Ich heb' ihn empor, er schreiet nur fort,
Er hört auf kein liebkosendes Wort,
Er spreitelt mit Beinen und Händen:
Mich ängstiget und betäubt sein Geschrei,
Mich rühren die rollenden Tränen dabei,
Er will die Unart nicht enden.

Und größer die Angst und größer die Not,
Ich wünsche mir selbst und dem Kleinen den Tod,
Ich nehm' ihn und wieg' ihn zum Schlafe:
Und wie er nur schweigt, und wie er nur still,
Vergess' ich, daß ich ihn züchtigen will,
Meine Lieb' seine ganze Strafe.

Da schlummert er süß, es hebt sich die Brust
Vom lieben Atem, ich sätt'ge die Lust
Und kann genug nicht schauen:
Wie ist er so still? Wie ist er so stumm?
Er schlägt nicht und wirft sich nicht wild herum,
Er tobt nicht! Es befällt mich ein Grauen.
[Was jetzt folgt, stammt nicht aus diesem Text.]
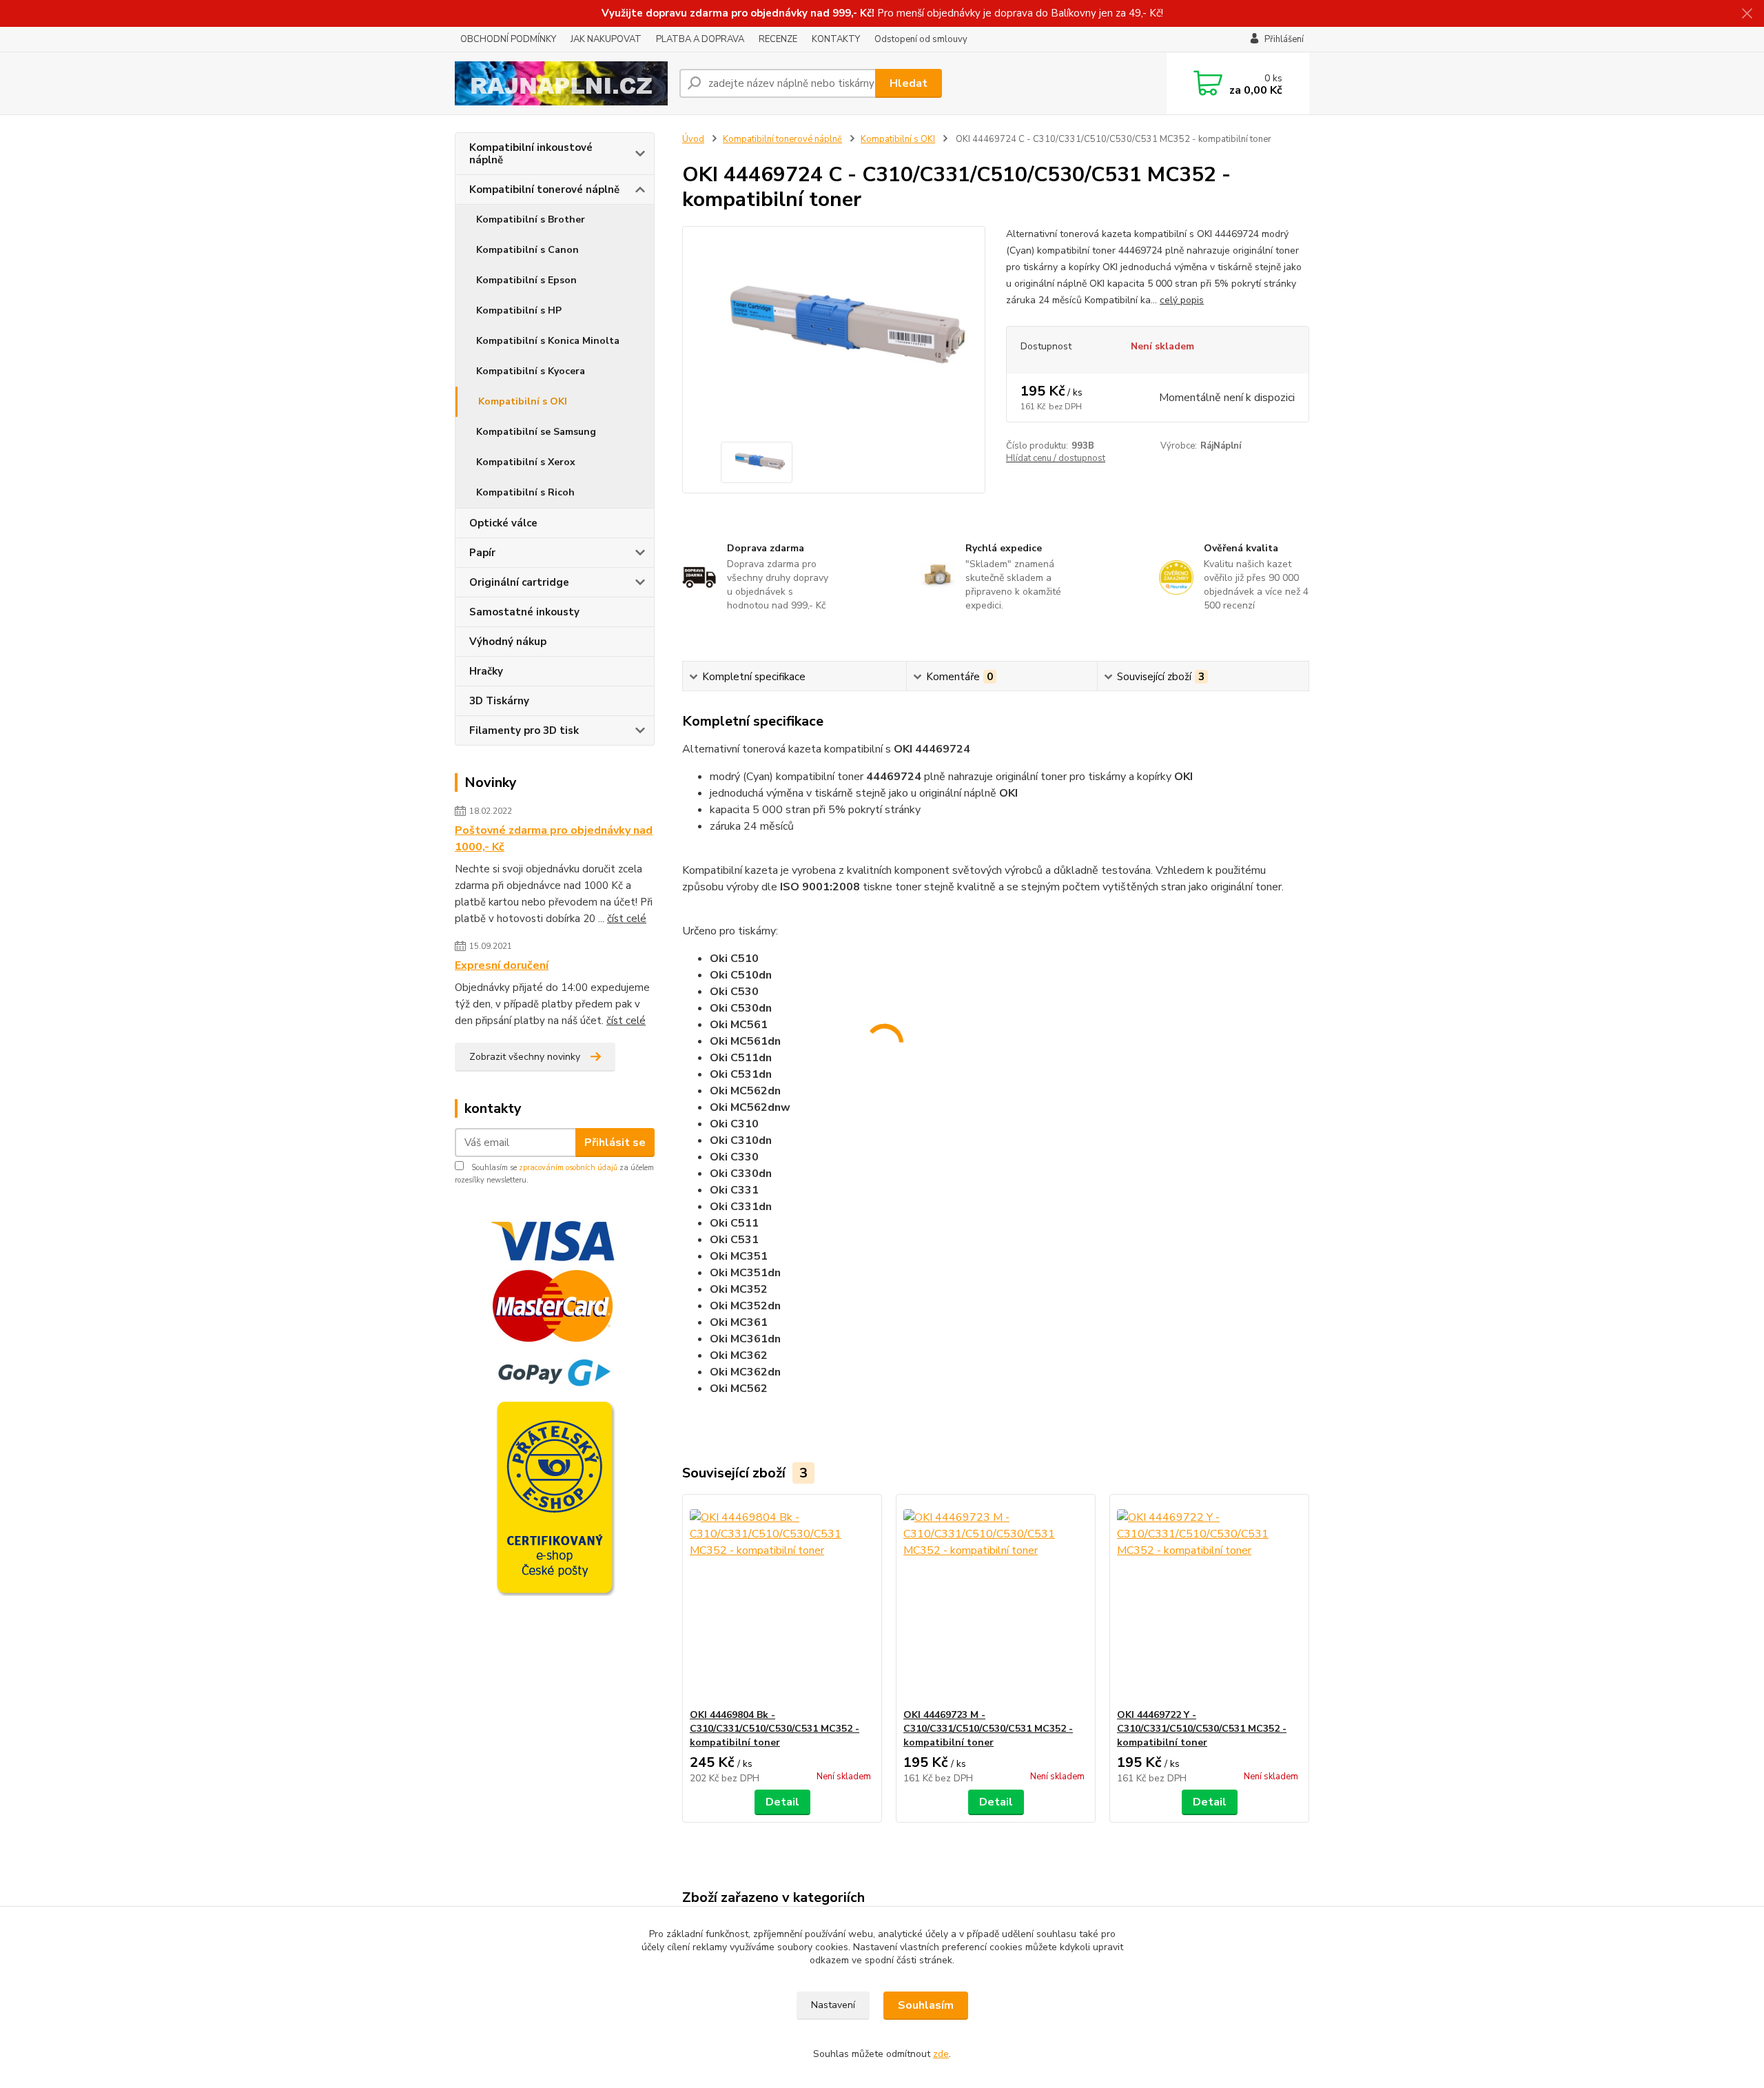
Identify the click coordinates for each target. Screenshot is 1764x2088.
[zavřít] (1747, 13)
O könnte der Schlaf nicht Tod auch sein?
Ich weck' ihn mit Küssen; nun hör' ich ihn schrein,
Nun schlägt er, nun kost' er, meine Wonne, mein Sorgen.
Dann drückt er mich an die liebliche Brust,
Nun bin ich sein Feind, dann Freund ihm und Lust: –
So geht's bis zum Abend vom Morgen.

Der Fischfang

Es war einmal ein Junggesell,
Der tät hin fischen gehn,
Die Wasser schienen klar und hell,
Die Sonne gar so schön.
Er schaut wohl in die nasse Flut,
Er denkt an sie und klagt und fühlt den Liebesmut.
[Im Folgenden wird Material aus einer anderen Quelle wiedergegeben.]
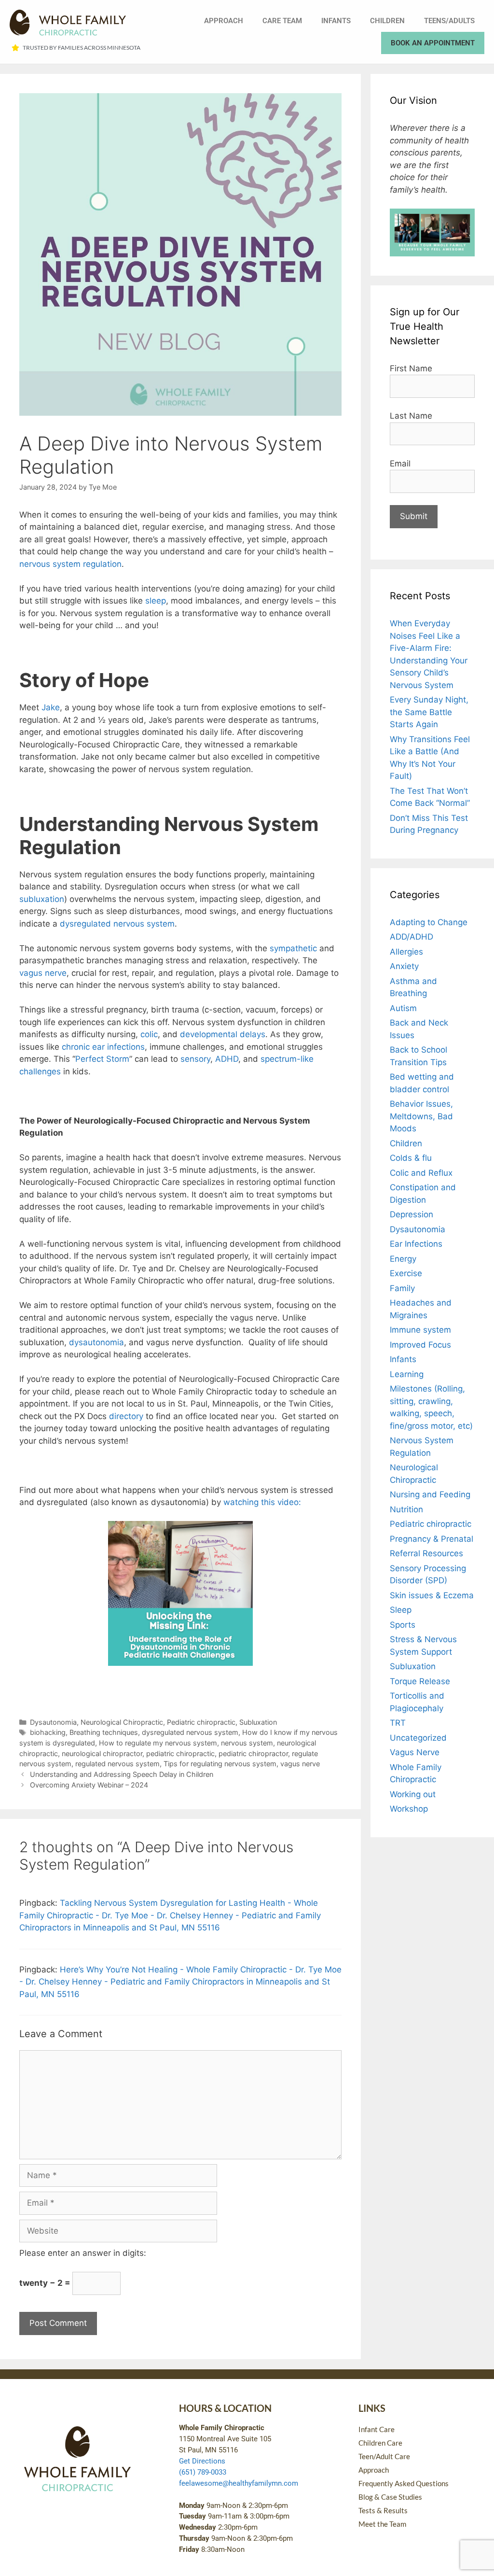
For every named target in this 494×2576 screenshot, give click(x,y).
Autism (403, 1008)
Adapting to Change (428, 922)
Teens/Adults (449, 20)
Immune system (420, 1330)
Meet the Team (382, 2524)
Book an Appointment (433, 43)
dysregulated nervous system (190, 1732)
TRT (398, 1723)
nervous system (247, 1743)
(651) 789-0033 (202, 2472)
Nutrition (406, 1509)
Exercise (406, 1273)
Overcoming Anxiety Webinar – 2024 (89, 1785)
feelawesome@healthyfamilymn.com (238, 2483)
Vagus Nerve (414, 1752)
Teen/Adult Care (384, 2456)
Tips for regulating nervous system (220, 1764)
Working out (413, 1794)
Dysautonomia (53, 1722)
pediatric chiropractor (253, 1753)
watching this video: (262, 1502)
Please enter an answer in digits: (82, 2253)
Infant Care (376, 2429)
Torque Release (420, 1681)
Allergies (406, 952)
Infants (336, 20)
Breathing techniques (103, 1732)
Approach (223, 20)
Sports (402, 1625)
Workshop (409, 1809)
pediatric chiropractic (180, 1753)
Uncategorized (418, 1738)
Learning (407, 1374)
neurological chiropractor (102, 1753)
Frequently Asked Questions (403, 2483)
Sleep (401, 1610)
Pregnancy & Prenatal (431, 1539)
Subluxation (258, 1722)
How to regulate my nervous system (158, 1743)
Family (402, 1288)
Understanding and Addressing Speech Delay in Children (121, 1774)
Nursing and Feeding (430, 1494)
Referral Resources (426, 1553)
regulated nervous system (117, 1764)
»Und willst du mich mit Netzen stehlen?«
So singt es aus dem Fluss;
»Zum Liebsten wollt' ich dich erwählen,
Komm her, komm her zum Kuß!«
Er zieht das Netz mit großer Pein,
Und schaut! da zappelt und lacht die Liebste drein.

Nackt fällt sie ihm an seinen Mund
Und halst und drückt ihn sehr,
Da war er froh und ganz gesund
Und klagte nimmermehr:
Sankt Peter segnet' ihm den Zug,
Er hat mit seinem lieben Fisch der Lust und Freude überg'nug.